Grief Complications for this Caregiver
Did I discard too quickly? Photo by Peter Herrmann on Unsplash
~ Reflections about care-giving AND grieving my mom ~
This morning I put this in my gratitude journal:
I am deeply grateful to find a new “treasure” that was my mom’s amidst the few things of hers we have not thrown out, sold, or given away. I wonder about all the papers and photos we have tossed. Should I have been more careful?
At the time I only wanted to distance myself from my mother. I had become unconsciously enmeshed with her as I cared for her over the years. Due to her emotional dependency on me throughout my entire life, I craved space from her. Parting with her boxes of photo albums, and files of papers seemed to provide the autonomy I longed for.
Today, now four months past her death, I am finding places of sentimentality that I knew would someday bubble up. Healing of raw wounds works that way. I found myself grateful this morning for the small devotional book I discovered in a stack of her journals. It hadn't been sold in the estate sale or taken to the thrift shop. As I opened the cover, to my surprise, I read a message from me and my family penned in 1997. We had given it to her at a challenging time in her life. It is now mine, a simple treasure that helps me remember my mother. It is just a little thing she has left behind that blesses me now. How special is that?

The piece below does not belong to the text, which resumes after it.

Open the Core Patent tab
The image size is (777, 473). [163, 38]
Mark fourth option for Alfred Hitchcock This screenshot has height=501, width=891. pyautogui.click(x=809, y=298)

Note to self: Next time, take your time. I think I was too hasty in discarding what was left behind. I know the recommendation is to go slow, take your time, and not rush yourself as you sort through things. Yet I was hasty. I know we do not always have the leisure to take our time. And I really did not have tons of time to go through each box and photo album. But in my case, it had much more to do with my need for emotional separation rather than lack of time. Yet, I’ve come to experience healing in choosing what to keep and what to discard about the story of my mother, both physically and emotionally. It is interesting to me, as time passes, I question myself. Did I make a mistake? And will I really regret what I have discarded? (In hindsight, 2 years later, I am not as sure that I was too hasty. What I have kept of my mother’s seems right to me now.)
Helathy grief is all about what to keep and what to discard. This goes for the physical things as well as the emotional bagage we carry with us. We don’t always get it right. But that is the process. If you feel regretful for some of the “things” you parted with, please be comforted to remember that you have memories, you have others who remember too. You also might accept that after a while, “things” are not as meaningful as we once thought. The “treasures” we keep in our hearts are always with us. What we learn along the way is the important thing. If you know there is hurtful emotional bagage that you have kept, please be comforted to know that forgiving is healing. Forgiving is not condoning, but rather letting go of the pain we have felt due to another’s words or actions. It doesn’t make those words or actions okay, but rather, choosing not to carry the pain any longer.
Two years later, I find myself remembering my mother with fondness. The burden of being her caregiver has lifted. My heart is healing which leaves space for happy memories. I am grateful for the things I have kept and let go of, both emotionally and physically. I am at peace.